Bash for loop array

mwheeler12 · March 13, 2018, 3:06pm

Hi there,

A bit new to bash and am having an issue with a for loop. I look for filenames in a specified directory and pull the date string from each meeting a certain criteria, and then would like to make a directory for each date found, like this:

search 20180101.gz 20180102.gz 20180103.gz
store 20180101 20180102 20180103 in an array
mkdir for each value found

The problem is that the mkdir part is only making a directory for the first value found.

This is the actual code:

for line in $(echo ${DPPATH}/${DBNAME}*.dmp.gz ${MTIMECMD} -type f |grep -Eo '[[:digit:]]{8}')
do
find ${DPPATH}/${DBNAME}*.dmp.gz ${MTIMECMD} -type f -exec /usr/local/bin/aws s3 mv {} "s3://"${S3BUCKET}/export_area/${DBNAME}/${line}/ \;
done

Any input would be greatly appreciated.

bakunin · March 13, 2018, 8:50pm

mwheeler12:

search 20180101.gz 20180102.gz 20180103.gz
store 20180101 20180102 20180103 in an array
mkdir for each value found
The problem is that the mkdir part is only making a directory for the first value found.

First off: you won't need an array at all, so is there any other reason (outside of you thinking you'd need one) for it?

If not: a for-loop gets a list of values and runs the loops body with each of it. Here is an example:

for LOOPVAR in first second third fourth ; do
     echo "LOOPVAR is: $LOOPVAR"
done

The loops body is the echo-statement here and as you can see the variable LOOPVAR is assigned one value after the other. You can not only use a static list to fill this variable but also a (so-called) "fileglob": a pattern with wildcards, which will be expanded to a list of filenames fitting this pattern:

for LOOPVAR in *dmp.gz ; do
     echo "LOOPVAR is: $LOOPVAR"
done

Run this in the right directory (i have ommitted pathes for readability) and you will see that LOOPVAR is assigned a list of filenames consecutively.

Now you are left with two tasks: first, create the directory name from the filename (if i have read your problem sttement correctly you want to create a directory "foo" for a file named "foo.dmp.gz" found, yes?) and secondly, replace the "echo"-command with the "mkdir"-command.
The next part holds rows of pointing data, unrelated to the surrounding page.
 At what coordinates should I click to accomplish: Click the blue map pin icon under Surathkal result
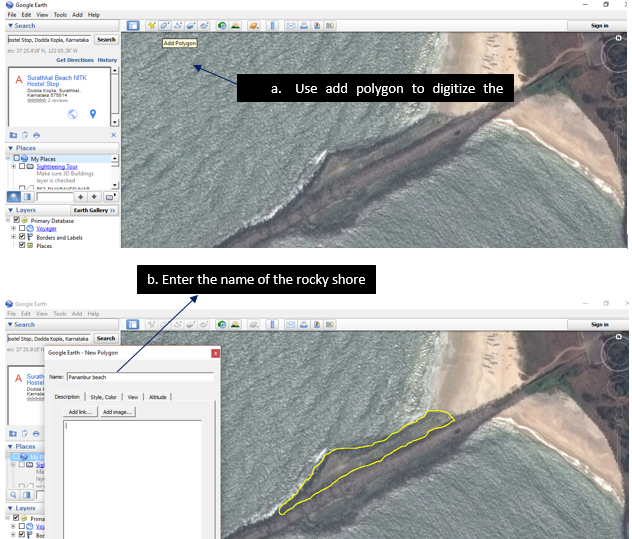tap(92, 113)
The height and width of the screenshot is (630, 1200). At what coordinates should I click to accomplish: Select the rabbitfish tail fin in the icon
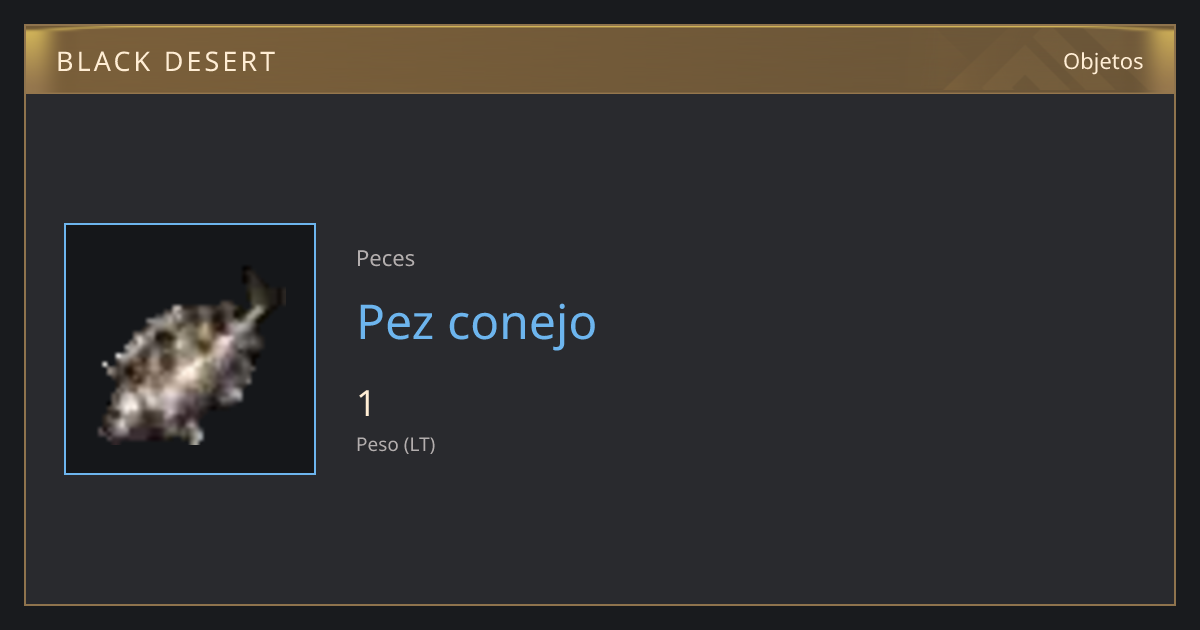pyautogui.click(x=262, y=291)
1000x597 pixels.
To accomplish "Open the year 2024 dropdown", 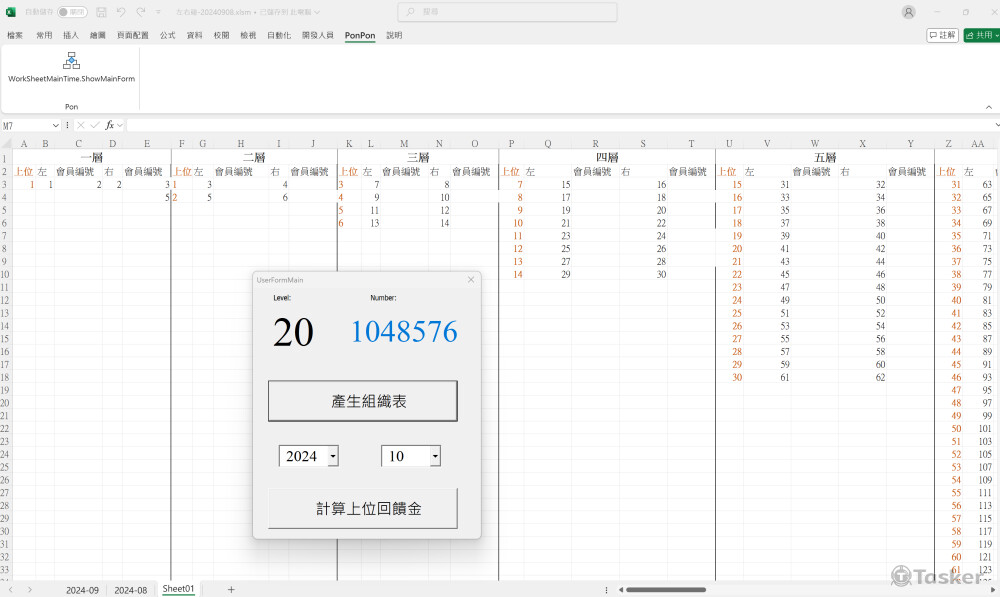I will [x=333, y=457].
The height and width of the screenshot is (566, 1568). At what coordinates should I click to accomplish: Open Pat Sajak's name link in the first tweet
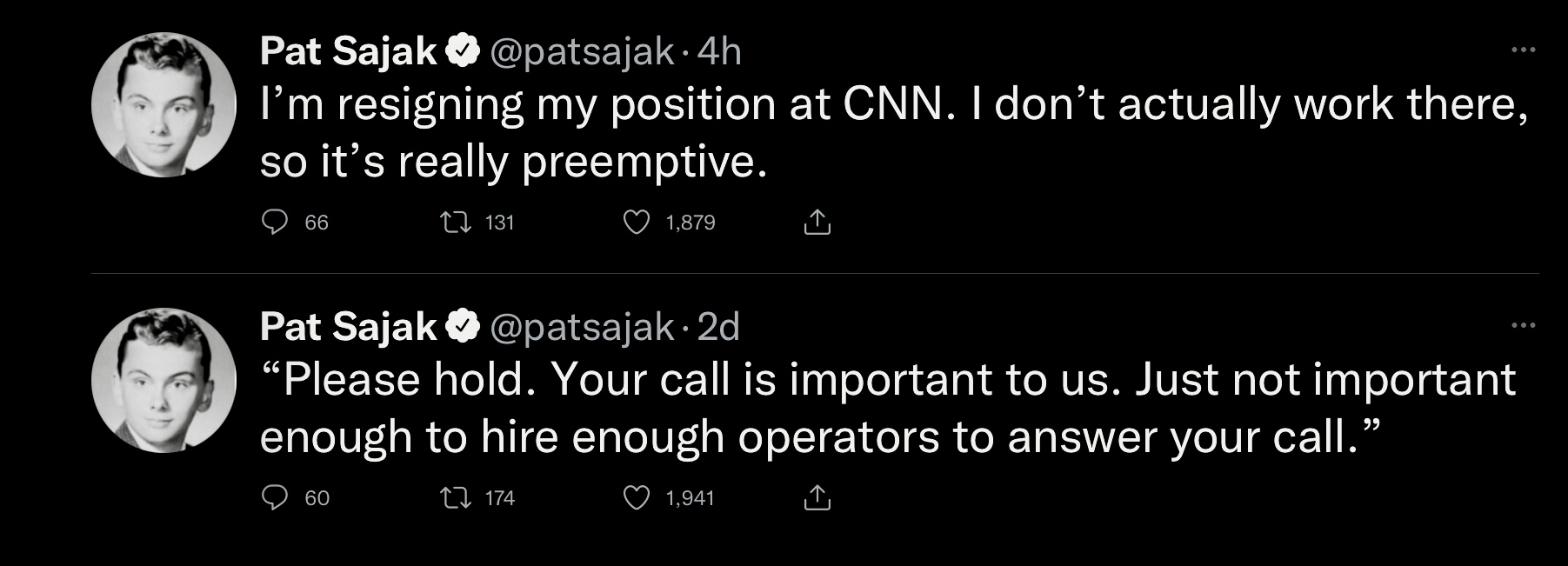(x=348, y=52)
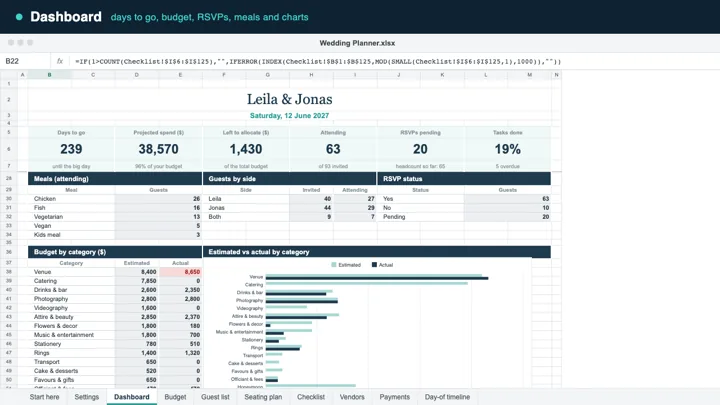720x405 pixels.
Task: Select the Settings sheet tab
Action: (87, 397)
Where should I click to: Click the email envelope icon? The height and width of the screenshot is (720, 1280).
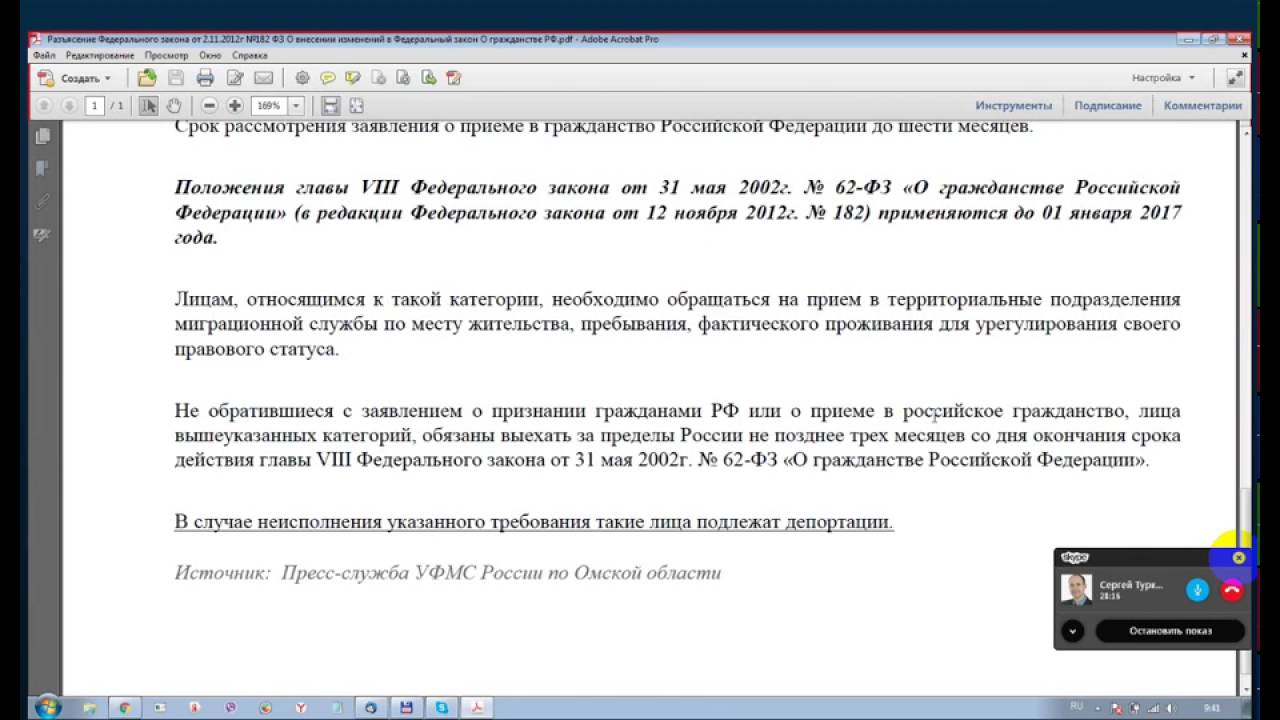click(263, 78)
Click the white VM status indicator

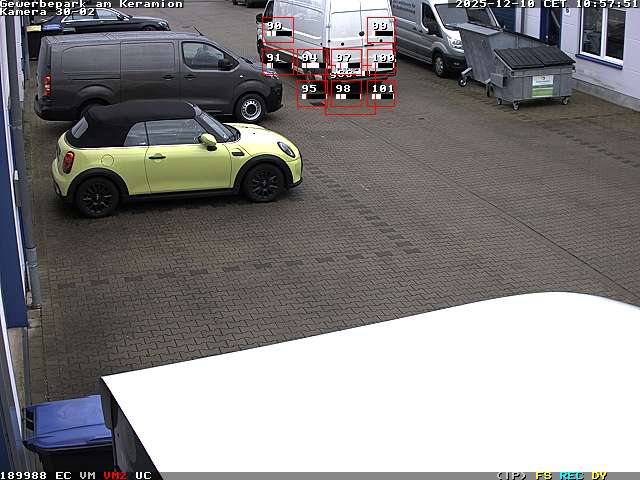tap(87, 475)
It is always a good practice to first try such constructs with "echo" and only as the last step replace it with the real command.

For the change of the filename to the directory name we use "variable expansion" and you may want to read up upon it. It is a versatile device and you should know about it:

for FILENAME in *dmp.gz ; do
     echo "FILENAME is: $FILENAME, DIRNAME is: ${FILENAME%.dmp.gz}"
done

${variable%pattern} means: print the content of variable but omit an eventual pattern from the end of it: "foopattern" -> "foo".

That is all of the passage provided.